The scientists, Ya Yang and Sihong Wang from the Georgia Institute of Technology in Atlanta, Yan Zhang from the Georgia Institute of Technology and the Chinese Academy of Sciences in Beijing, and Zhong Lin Wang from both institutions, have published a paper on a pyroelectric nanogenerator in a recent issue of Nano Letters. The scientists call the device a pyroelectric nanogenerator (PENG) because it's based on the pyroelectric effect, in which an anisotropic material's polarization changes in response to temperature fluctuations, which can be used to harvest thermal energy. Unlike the Seebeck effect, which is used to harvest thermal energy based on the temperature difference between two ends of a device, the pyroelectric effect occurs in environments where the temperature is spatially uniform but changes over time. "Wasted heat is a rich source of energy that can be harvested," Zhong Lin Wang told Phys.org.
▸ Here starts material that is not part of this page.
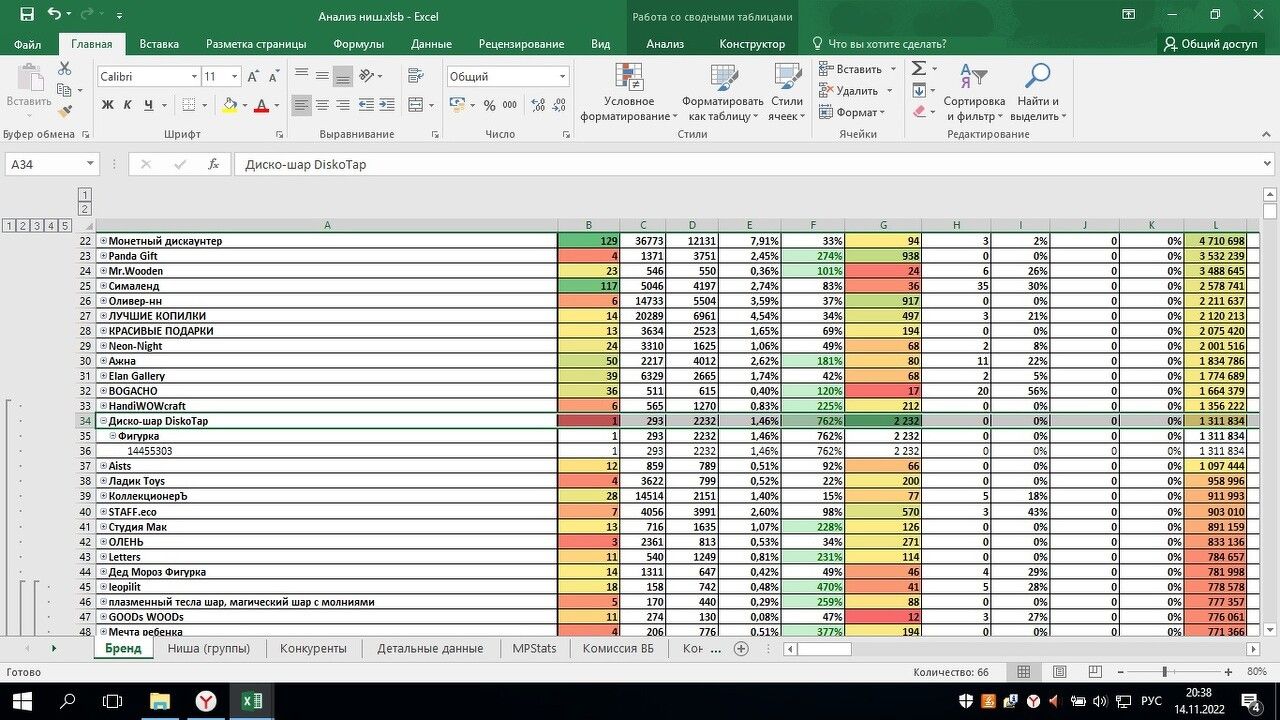Viewport: 1280px width, 720px height.
Task: Click outline level 3 button
Action: [x=37, y=226]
"In 2010, for example, more than 50 percent of the energy generated from all sources in the US was lost mainly in the form of wasted heat, which presents us with a great opportunity to harvest this type of energy using nanotechnology. Harvesting thermoelectric energy mainly relies on the Seebeck effect, which utilizes a temperature difference between two ends of the device for driving the diffusion of charge carriers. The presence of a temperature gradient is a must for the conventional thermoelectric cell. However, in an environment where the temperature is spatially uniform without a gradient, such as the outdoors in our daily life, the Seebeck effect is hardly useful for harvesting thermal energy arising from a time-dependent temperature fluctuation. In this case, the pyroelectric effect is the choice, which is about the spontaneous polarization in certain anisotropic solids as a result of temperature fluctuation, but there are few studies about using the pyroelectric effect for harvesting thermal energy."
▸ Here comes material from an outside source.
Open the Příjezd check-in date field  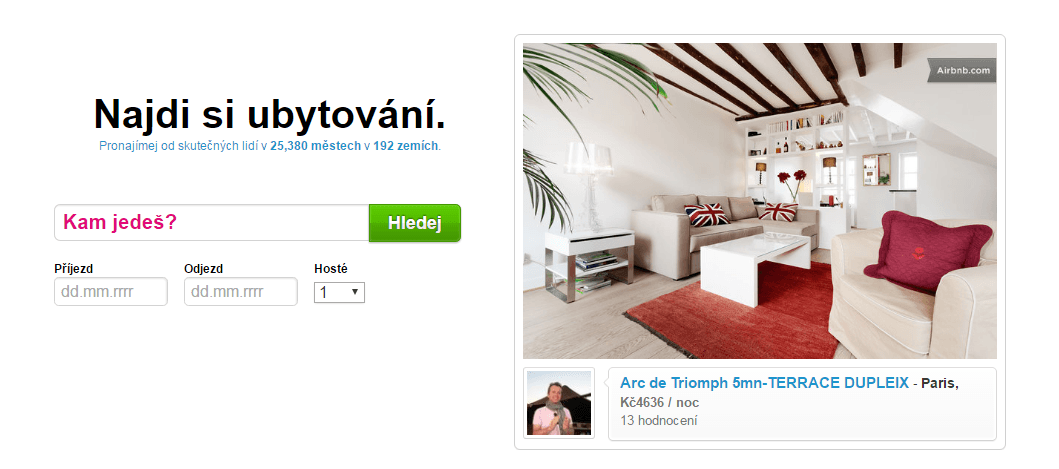[x=111, y=292]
To date, PENGs have had output voltages below 0.1 V and current below 1 nA, which are too low to drive any commercial electronics. Here, the researchers demonstrated that a PENG made of a lead zirconate titanate (PZT) thin film has an output voltage of up to 22 V, a current peak of 430 nA, and a current density of 171 nA/cm2 when exposed to a temperature change of 45 K at a rate of 0.2 K/second. The PZT thin film is 21 mm long, 12 mm wide, and 175 μm thick – about half the size of a postage stamp. With these improvements in voltage and current, a single output pulse of the PENG could continuously power an LCD for longer than 60 seconds; in comparison, a piezoelectric nanogenerator, which harvests mechanical energy from the environment, can power an LCD for about 2 seconds.
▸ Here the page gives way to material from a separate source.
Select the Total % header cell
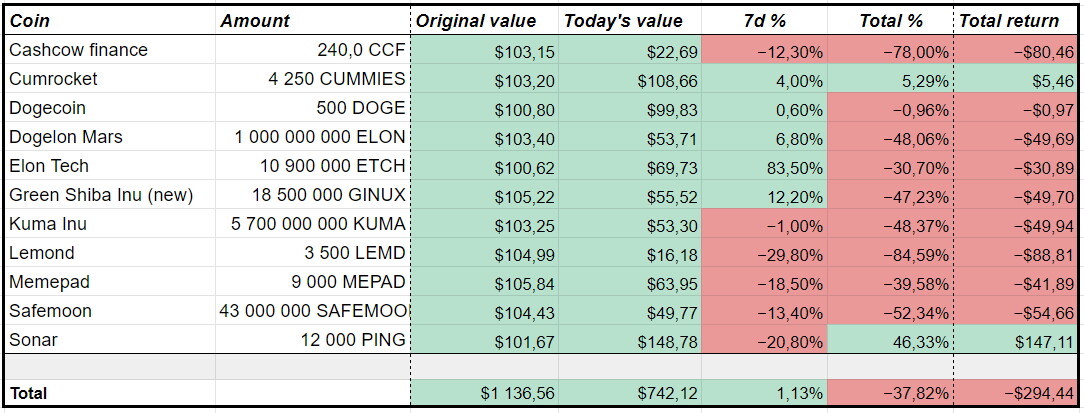 pos(890,21)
To expand the potential applications of the PENG, the researchers wanted to store the electric energy it generated from temperature fluctuations. So they hooked it up to a Li-ion coin battery, and demonstrated that the PENG could charge the battery from 650 to 810 mV in about 3 hours. They then showed that this stored electric capacity could be used to power a green LED for a few seconds. Another potential application of PENGs is wireless sensors. The researchers explained that wireless sensors can be powered by a rechargeable Li-ion battery with a voltage of 2.8 V. However, the PENG fabricated here has too small of a current to do this, since the current cannot completely overtake the battery's inherent self-discharge. The researchers predict that doubling the area of the PZT film would double the current, and increasing the thickness of the PZT film could also increase the current. These improvements could make the pyroelectric nanogenerators attractive for driving wireless sensors, LCDs, and other small electronic devices, just by harvesting the temperature changes in the environment. "In our living environment, temperature change can come from an air-flow-induced drop in room temperature, the cycled heat generation near an engine, sunlight illumination with a moving shadow, on and off hot water/air flow in a pipe, etc." Zhong Lin Wang said. Currently, the researchers are continuing to improve the PENG's output power and are also integrating the technology with some existing products to demonstrate its practical applications.